С дрожью и трепетом ловятся как струнка звенящие слова. Как могло это так случиться… Там, совсем рядом, была старая тетка, а рядом с нею был он, и он приникал к ней, и она держала его в объятиях, а рядом была тетка Анфиса, которая могла ежеминутно проснуться, как страшно и странно было все это, и странно, и необычайно, и никогда не видано, и все-таки было, было той синей ночью, под синим непроницаемым небом, возле погасших костров.

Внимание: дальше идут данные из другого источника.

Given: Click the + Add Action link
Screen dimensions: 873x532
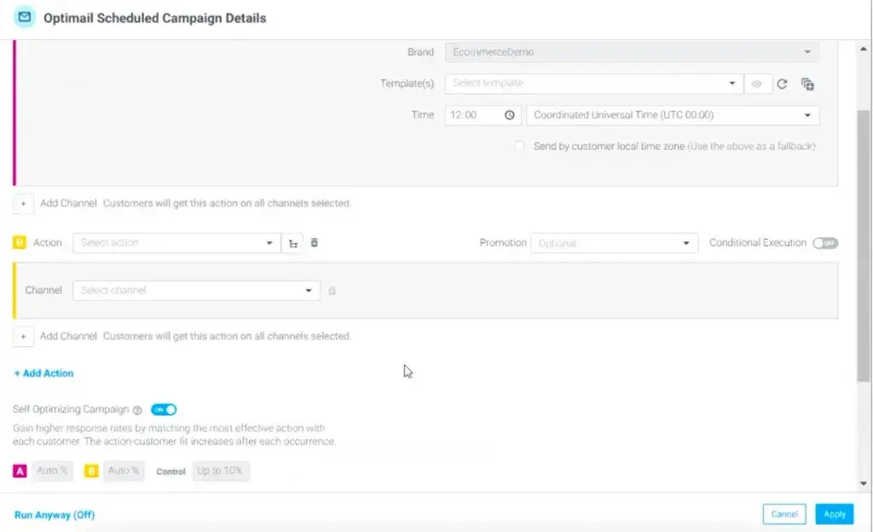Looking at the screenshot, I should point(43,373).
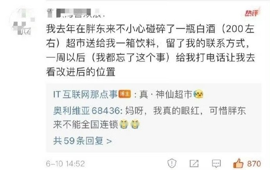Click the gray replies box background
Image resolution: width=270 pixels, height=170 pixels.
tap(154, 118)
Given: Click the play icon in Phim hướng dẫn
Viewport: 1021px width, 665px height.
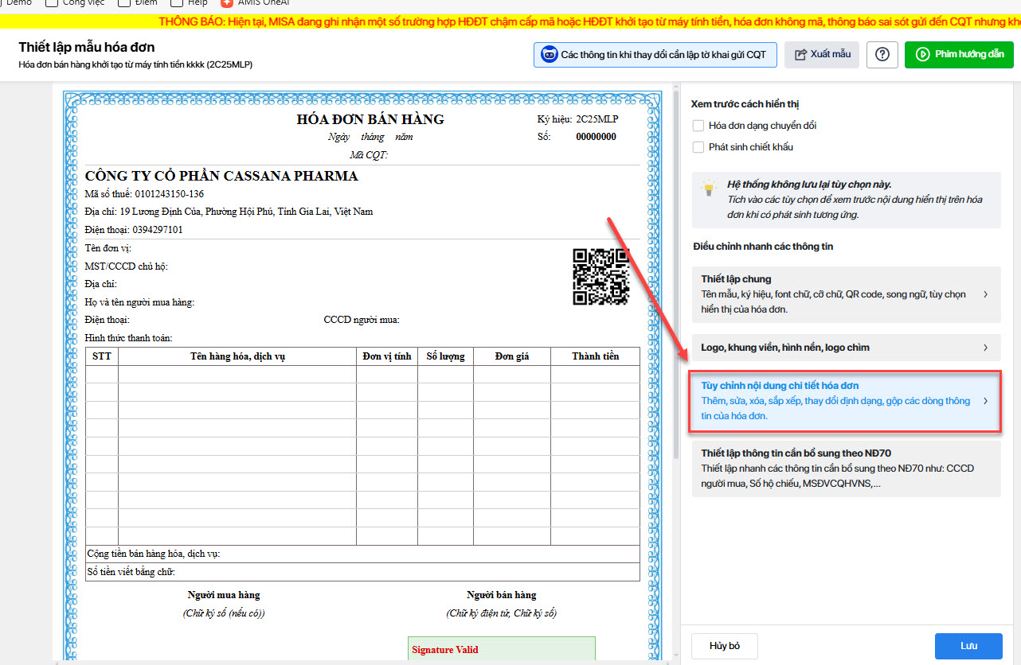Looking at the screenshot, I should (x=922, y=55).
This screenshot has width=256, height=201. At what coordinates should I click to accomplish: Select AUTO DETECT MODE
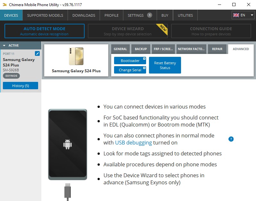(x=45, y=31)
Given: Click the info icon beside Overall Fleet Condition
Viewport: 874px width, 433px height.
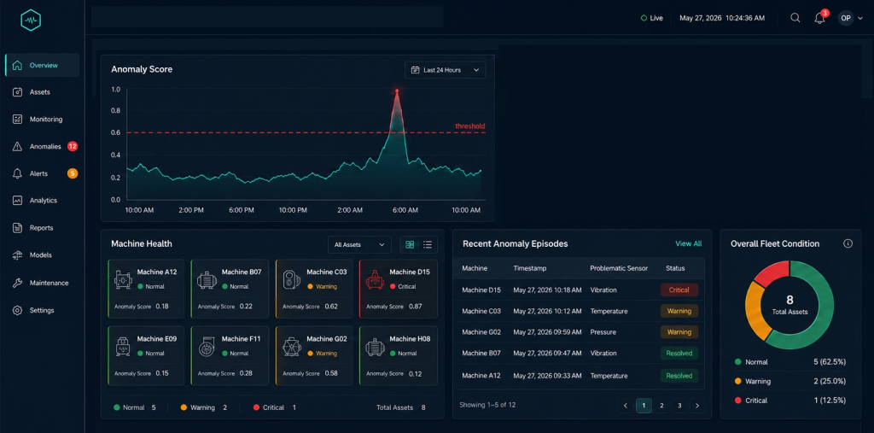Looking at the screenshot, I should (x=848, y=243).
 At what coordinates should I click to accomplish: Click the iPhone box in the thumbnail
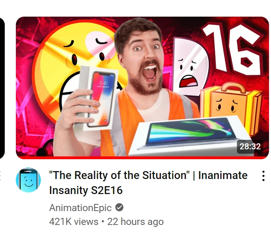click(97, 99)
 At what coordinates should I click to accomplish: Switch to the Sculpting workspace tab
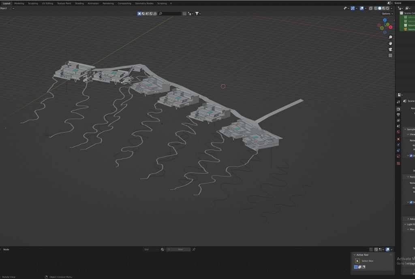(x=33, y=3)
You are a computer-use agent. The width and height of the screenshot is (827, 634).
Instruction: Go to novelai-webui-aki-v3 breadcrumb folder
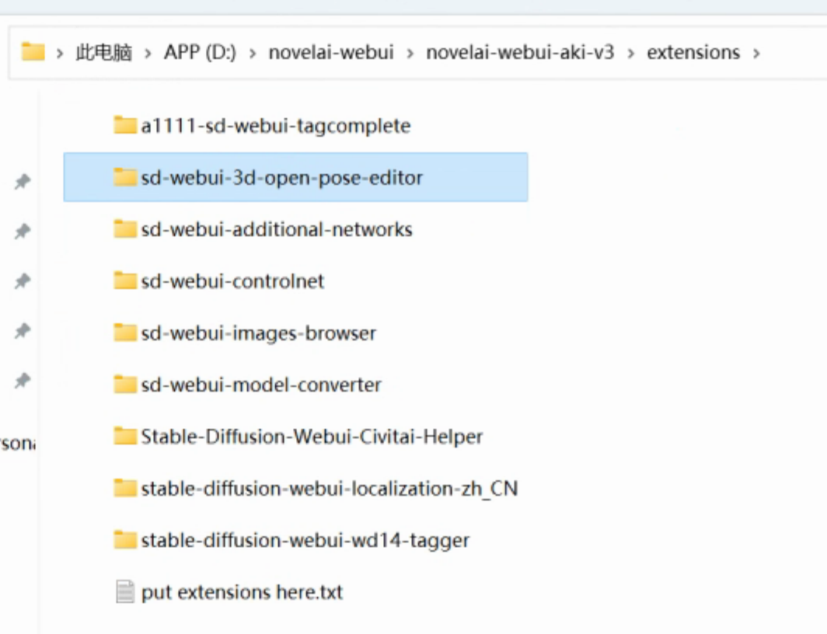click(519, 52)
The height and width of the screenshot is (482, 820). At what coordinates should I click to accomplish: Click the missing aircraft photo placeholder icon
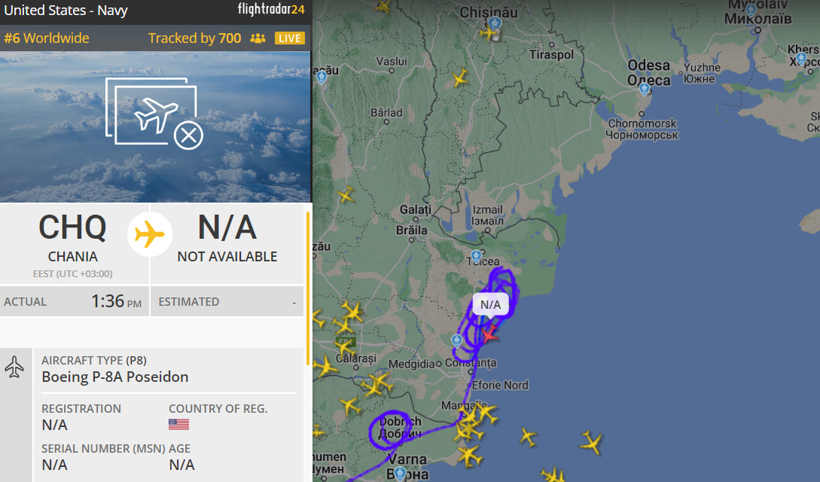pyautogui.click(x=154, y=114)
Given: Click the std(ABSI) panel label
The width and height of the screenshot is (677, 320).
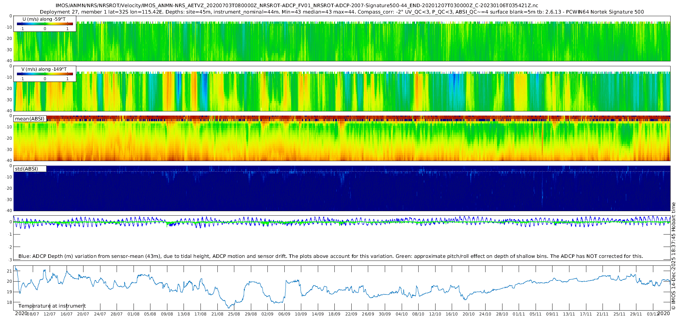Looking at the screenshot, I should pos(26,169).
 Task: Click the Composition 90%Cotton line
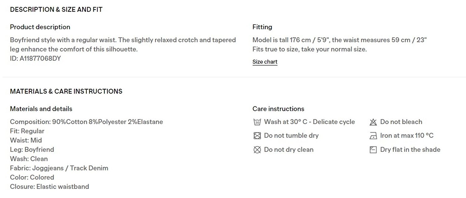pos(86,122)
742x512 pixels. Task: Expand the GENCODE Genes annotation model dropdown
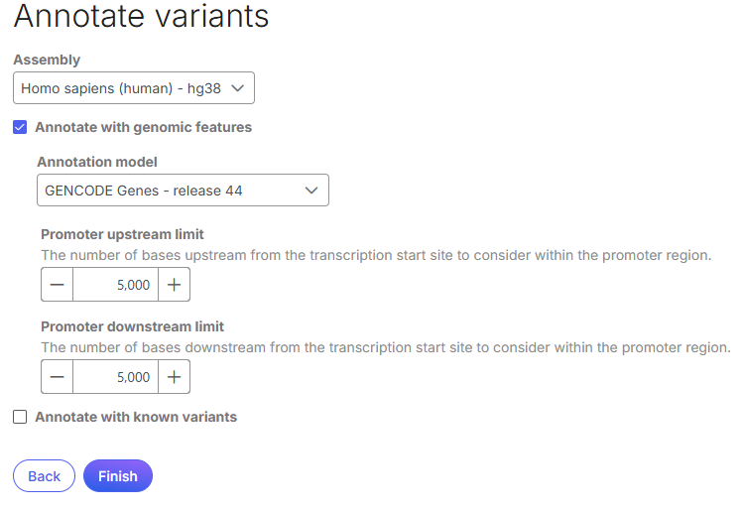[x=183, y=190]
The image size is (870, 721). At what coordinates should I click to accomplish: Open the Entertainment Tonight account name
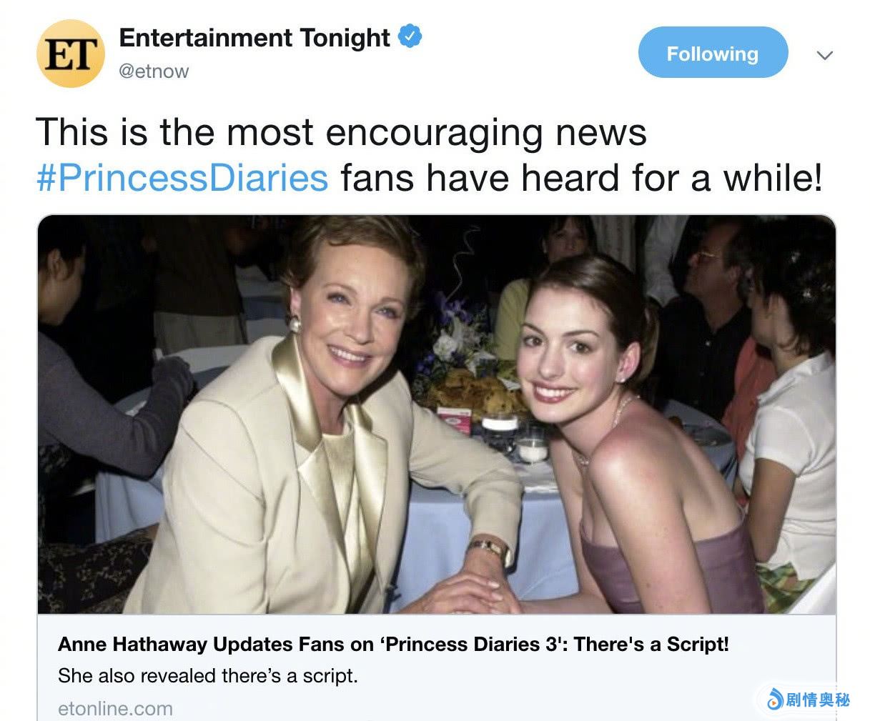point(254,38)
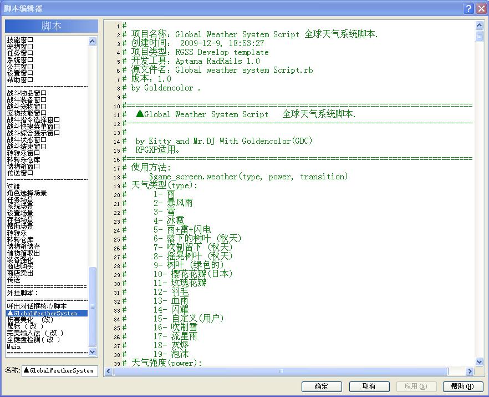
Task: Select the 战斗物品窗口 script
Action: tap(27, 93)
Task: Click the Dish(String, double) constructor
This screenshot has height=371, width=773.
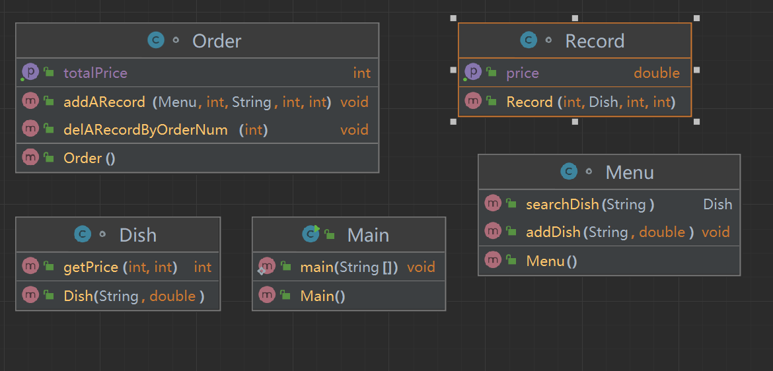Action: (x=133, y=296)
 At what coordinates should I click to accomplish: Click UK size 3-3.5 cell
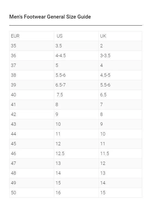120,55
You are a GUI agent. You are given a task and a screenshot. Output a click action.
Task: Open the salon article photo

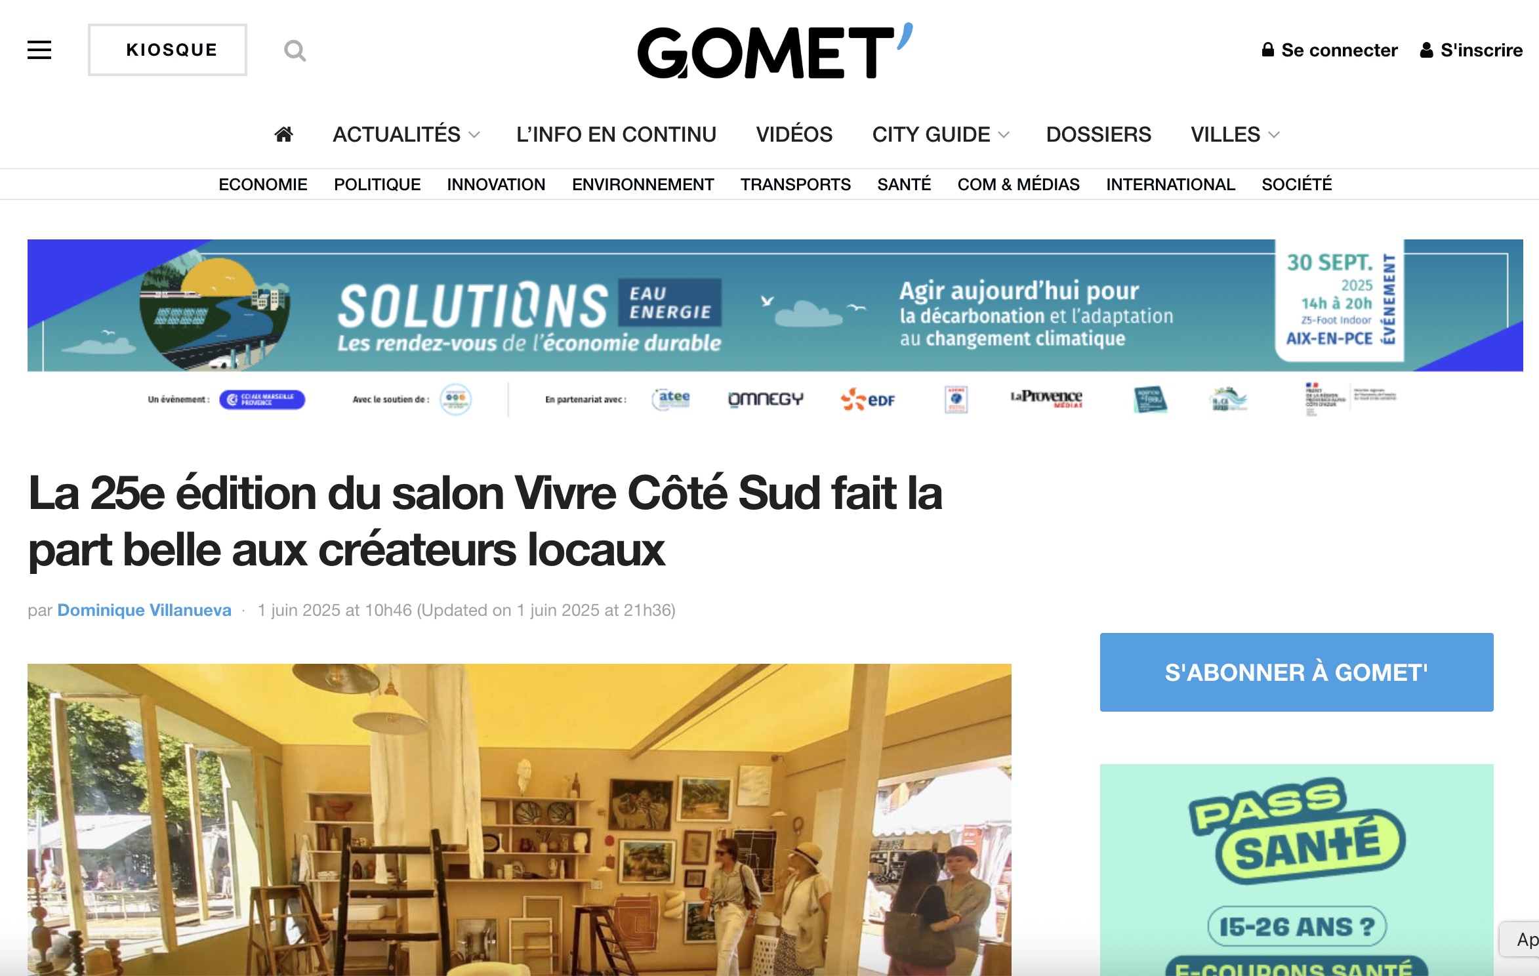519,820
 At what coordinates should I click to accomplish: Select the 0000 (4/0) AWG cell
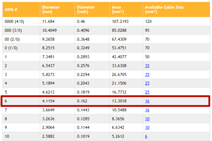(15, 22)
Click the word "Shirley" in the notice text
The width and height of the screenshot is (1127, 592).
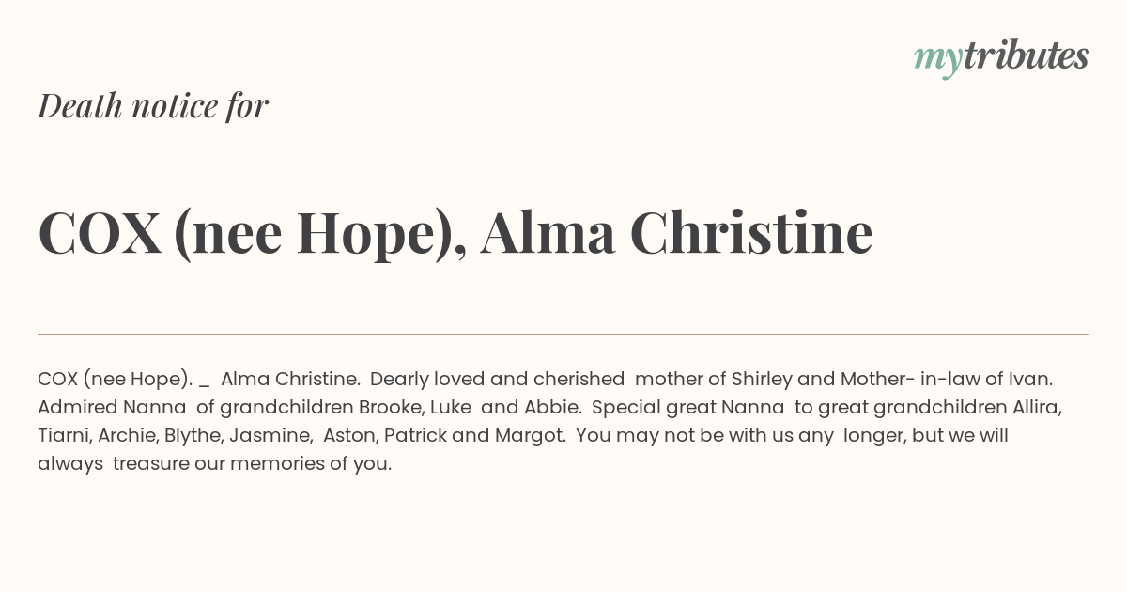click(x=762, y=380)
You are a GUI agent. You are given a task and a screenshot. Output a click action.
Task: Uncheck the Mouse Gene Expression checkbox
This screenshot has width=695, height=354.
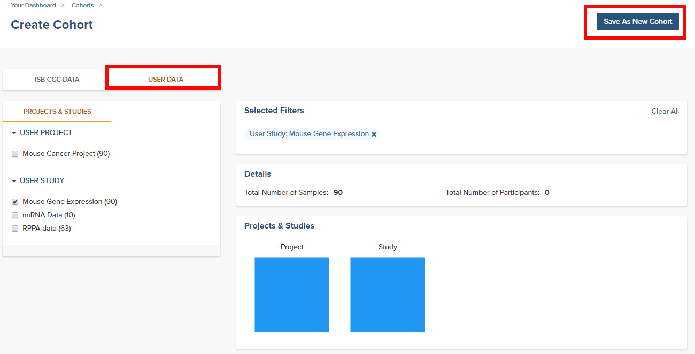coord(15,202)
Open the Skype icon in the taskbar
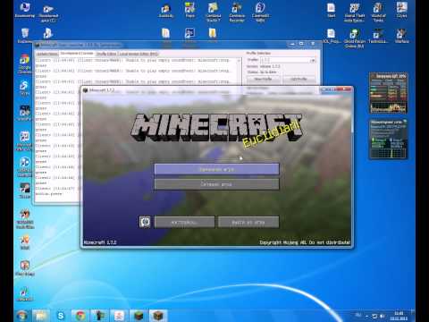Viewport: 429px width, 322px height. [61, 316]
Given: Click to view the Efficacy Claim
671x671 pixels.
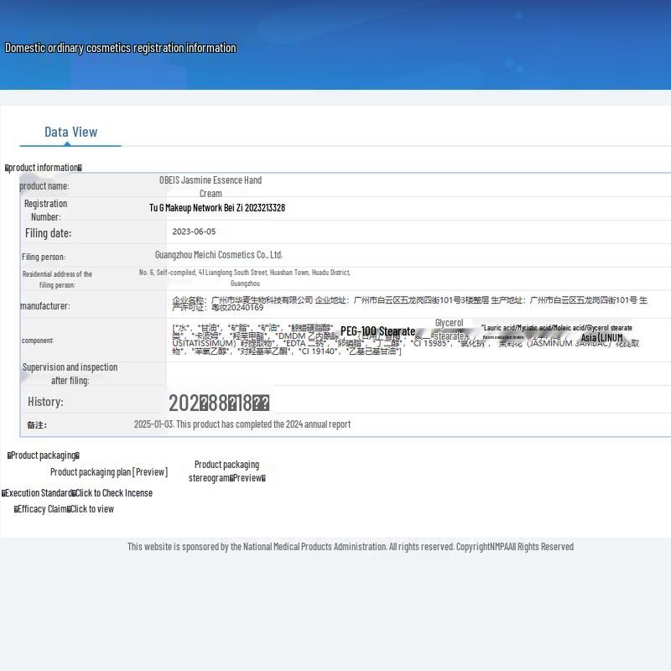Looking at the screenshot, I should coord(91,509).
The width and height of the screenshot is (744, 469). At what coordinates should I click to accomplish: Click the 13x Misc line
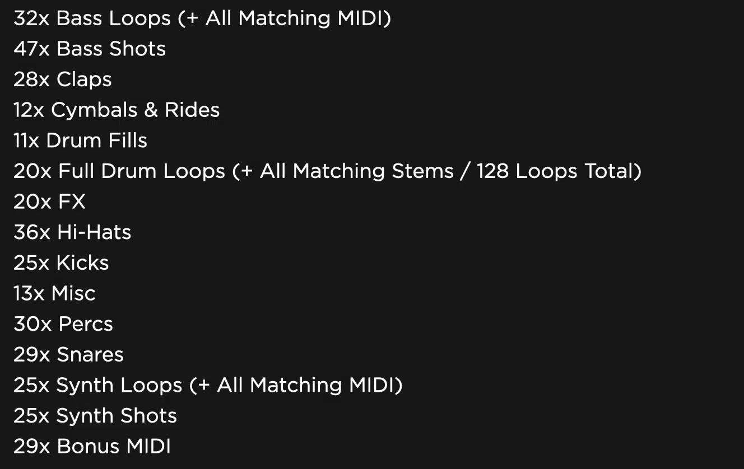point(54,293)
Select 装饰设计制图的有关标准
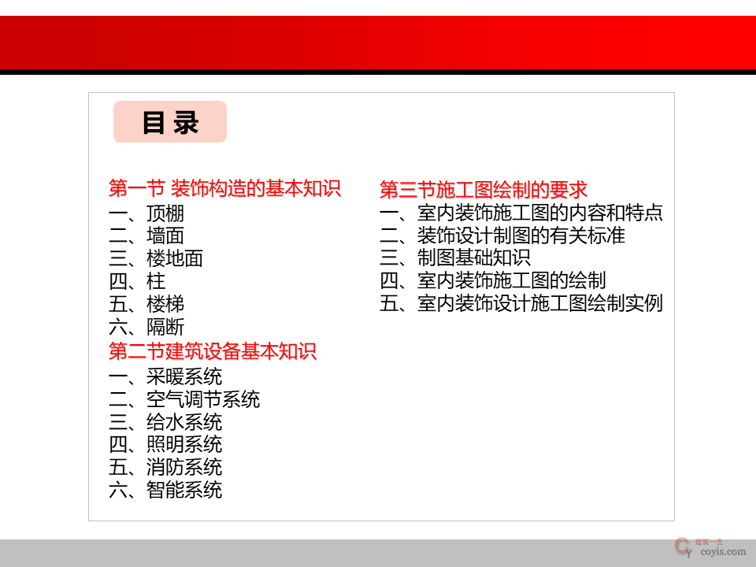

Да, вот как поступает с людьми жизнь, она сама дает то, чего никак не придумать людям: подле нее, этой золотоволосой, был он, и тут рядом была грубая земля, и рядом был он, семнадцатилетний, невинный, рядом с тайною мечты, сладкой, бессмертной, во власти силы таинственной и чудесной, управляющей миром, был он.
Нет же, нет, ничего священного не было в их тайне. Для тяжкого, сладостного, первого и последнего в мире греха пришел он. Не тайна — это было безумие, он был опьянен, их сознание завесил покров ночи, только ночью можно было объяснить безумие, что он пришел и прийти решился на грех перед всеми тайно и явно, прийти к чужой жене.
«Не пожелай жены ближнего твоего», — приплывает откуда-то издалека, из города, от книг старых, казенной пылью изъеденных. Как равнодушно учил он эти заповеди, зубрил, не вникая в смысл, и как что-то ненужное, что не понадобится в жизни, отчасти забавное… А вот и подошло время понять написанное, и уж не смешной, а жуткой кажется седая угроза скрижали: «Не пожелай жены ближнего твоего», — а он пожелал ее и пришел к ней, а может быть, не он пожелал, а она; может быть, у него и желания не было, а грех свершился.
Желал ли он греха? Желал ли дурного? Нет, он желал только хорошего, ему было хорошо и ей, им обоим было радостно, и все же это дурное… Хорошее было дурным и страшным, разве не страшно было и ему и ей?
Что же это, что? Где ложь, где правда, где кончается хорошее и начинается дурное, кто расскажет? Почему свет переходит в тень на грани со светом, что надо и чего не надо, кто на эти вопросы может ответить на земле?
Веет ветер, далекий, беззвучный, зелеными и пахучими ветвями машет дерево, приникшее к утесу. Палит солнце, солнце тысячелетнее, от нестерпимого света больно открыть глаза, а дерево невиданное все распластывает перед Павликом ветки, и, сладостно-пахучие, странно алые и бесстыдные, качаются на ветках плоды.